Someone talks about the zero-sum aspect of prevention and cure. "How do you shift resources to a front-end preventive system without leaving those in need behind?" asks one person. ("You don't," another answers.)

Someone brings up integrated care, which calls for healthcare to be a single, comprehensive experience. It's a popular subject in Cowlitz County, where a strategic alliance called Cowlitz Comprehensive Healthcare advocates strongly for it. The alliance includes the Cowlitz County Guidance Association, Cowlitz Family Health Center, and the Drug Abuse Prevention Center.

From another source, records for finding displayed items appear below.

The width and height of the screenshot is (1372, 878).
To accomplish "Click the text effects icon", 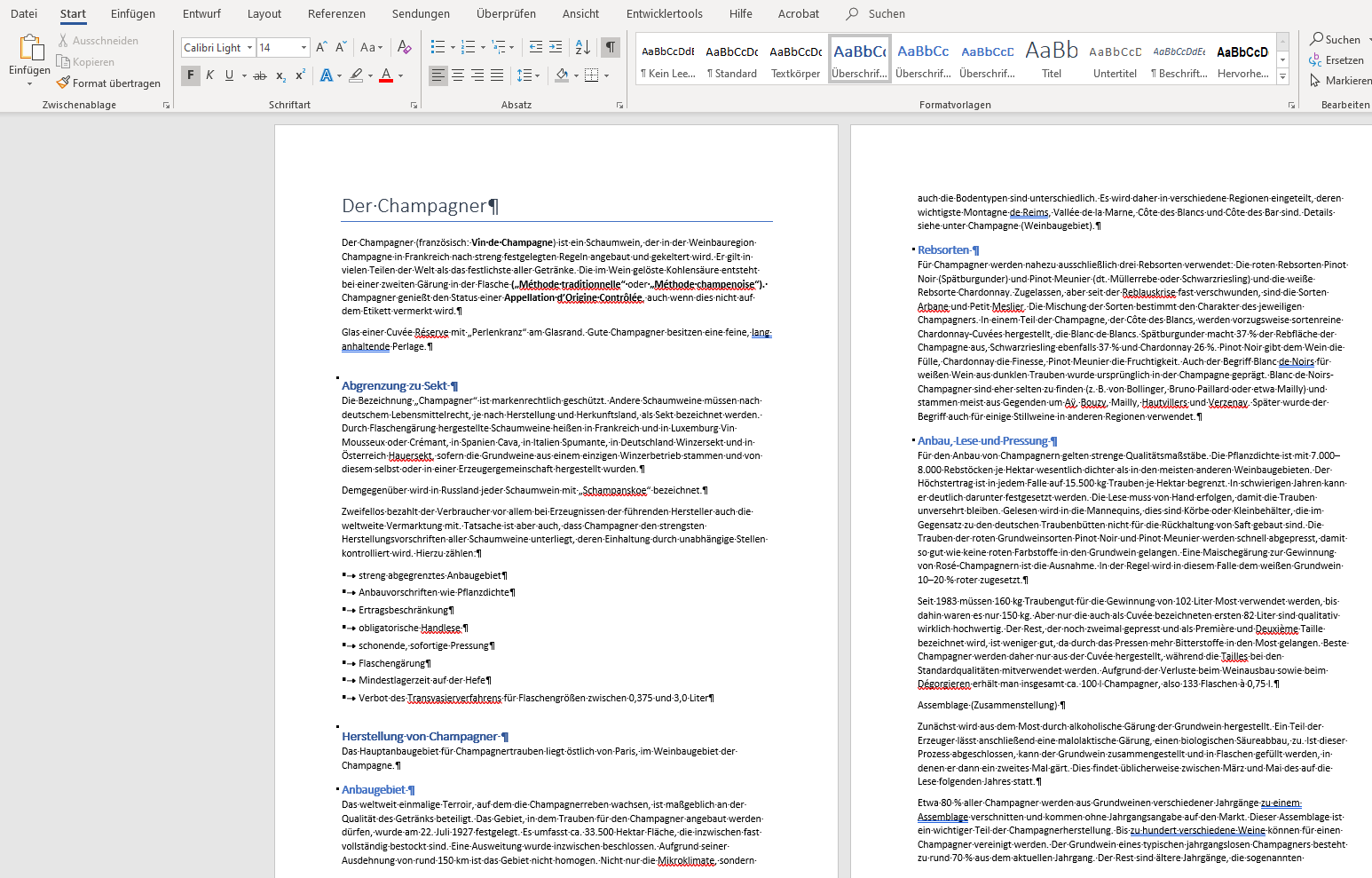I will click(x=327, y=76).
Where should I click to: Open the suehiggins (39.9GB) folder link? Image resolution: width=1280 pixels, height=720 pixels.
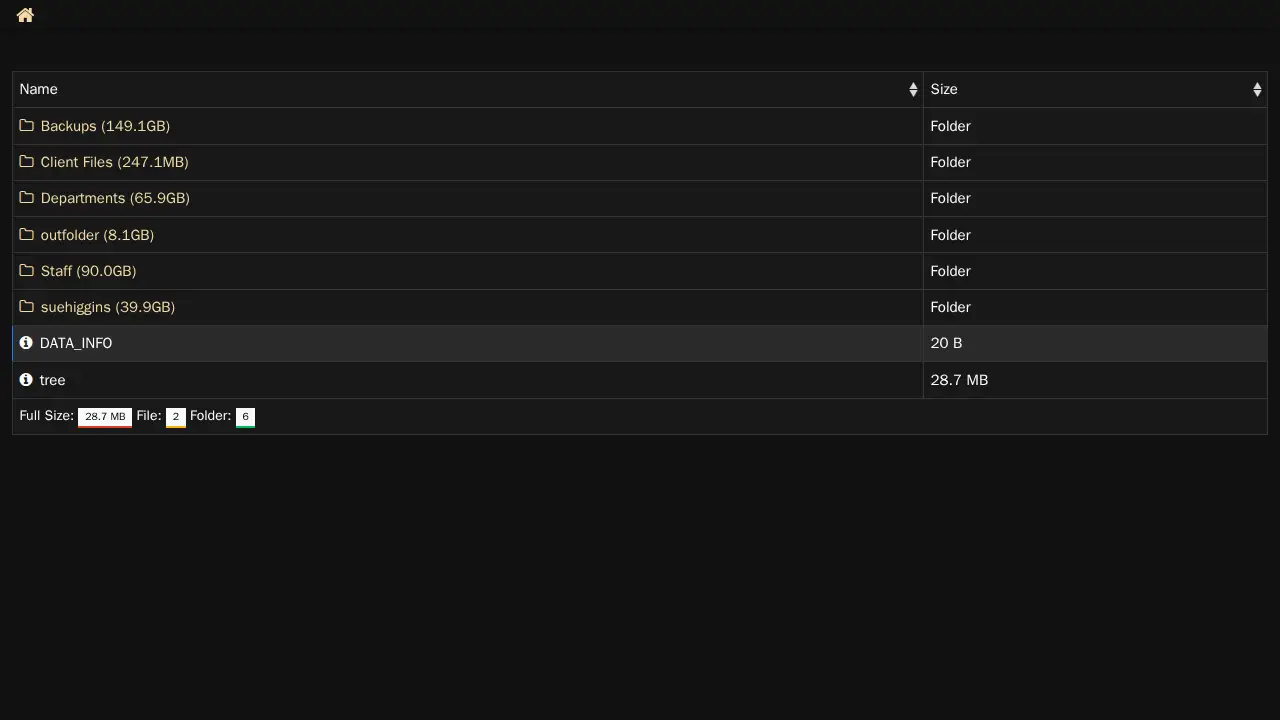[108, 307]
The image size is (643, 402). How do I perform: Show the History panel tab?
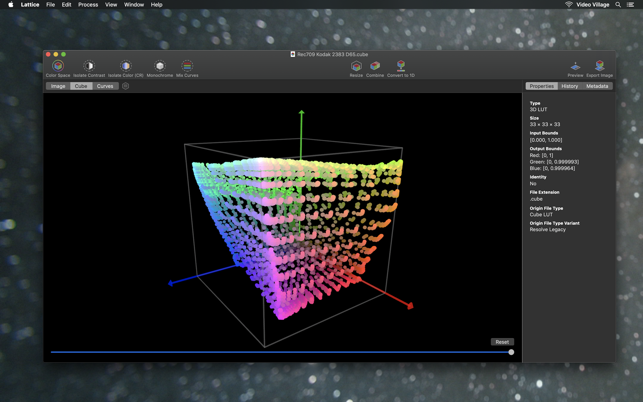point(569,86)
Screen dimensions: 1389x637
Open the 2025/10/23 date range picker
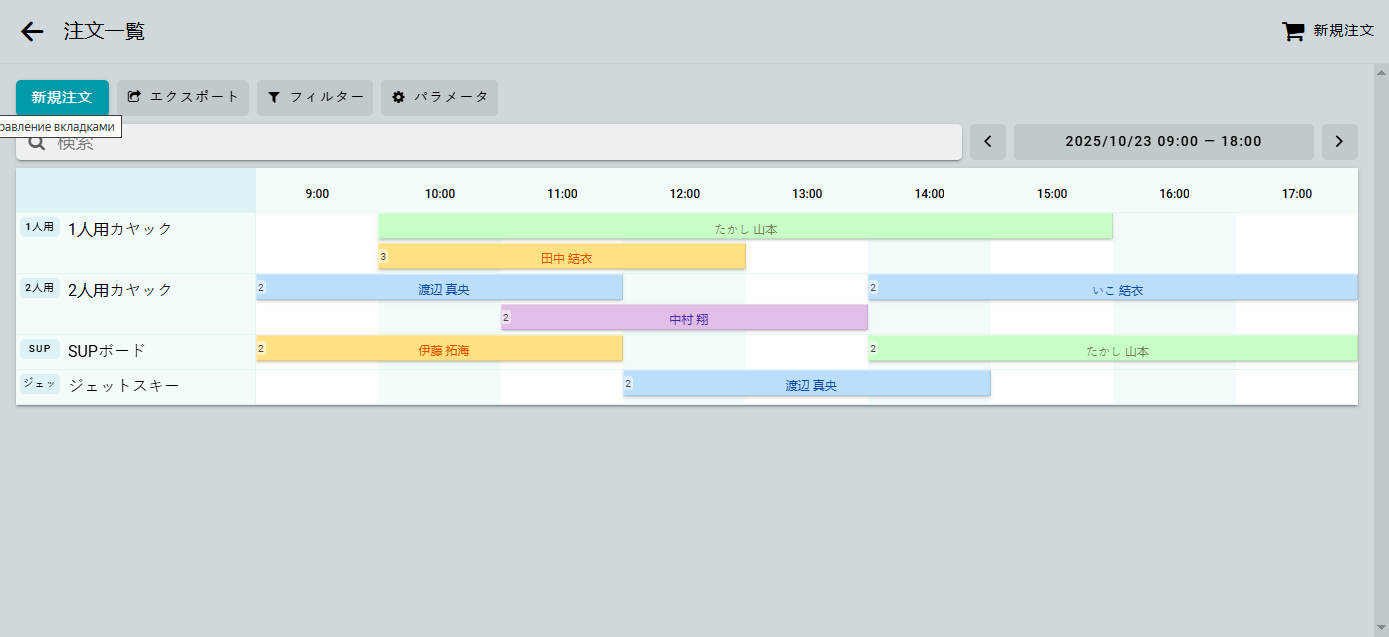pos(1163,142)
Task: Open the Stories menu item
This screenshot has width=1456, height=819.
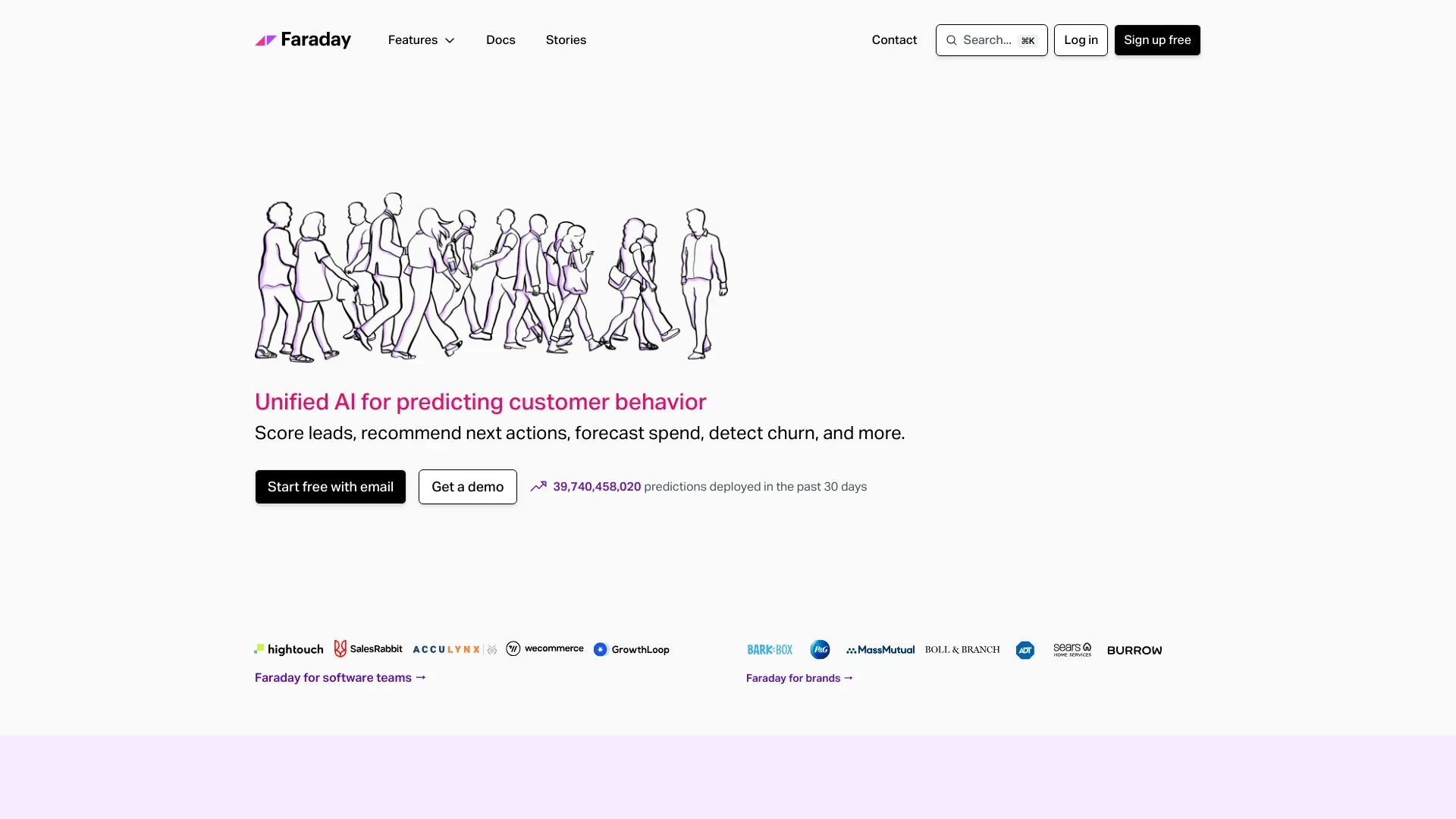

A pediatrician advocates for the importance of the medical home model, defined by the American Academy of Pediatrics as "a model of delivering primary care that is accessible, continuous, comprehensive, family-centered, coordinated, compassionate, and culturally effective care."

Now someone raises the needs of Native Americans, who "are clearly disproportionally represented among mental illnesses."

Again and again, the idea of "silos" comes up – the closed doors within a system that recur at virtually every logical access point. People turned away for making too much money; for making too little. People turned away because they live – or work – at the wrong address. People losing hope as the difficulty of finding help becomes overwhelming. With the details of one particularly knotty effort to deliver services, someone makes the point that "the biggest silos in this state are called counties."

Now coordinated care models and their problems are up for discussion. Two problems are typically encountered: the logistics of bringing together professionals, and the necessity of adequate training for everyone involved.

Everyone agrees on the need for more training – for everyone, but especially for those making "initial contact" with children.

Now the issues come fast and thick: Preschool practices. Pitching trauma-informed care in schools. Meeting mental health system requirements for collaboration under current staggering caseloads. Long-term care facilities increasingly providing shelter to younger and younger people, a strain to the system. But rejecting these people, especially after they have already been placed in the facilities, will profoundly interfere with their recovery.

The issue of stigma comes up, of course – it usually does in any discussion of public mental health needs. Before anyone knows it, it's 11 and the meeting is over. The notes have been taken, the ideas and strategies collected for ways to improve prevention-oriented approaches to mental health. Much more work remains to be done, of course, in the lead-up to the Prevention Summit and then after. But the morning has produced a good exchange of ideas, and momentum for everyone participating. It feels like things are headed in a good direction. People linger to speak with one another as they drift slowly outside, where it's still a sunny spring morning, but warmer now.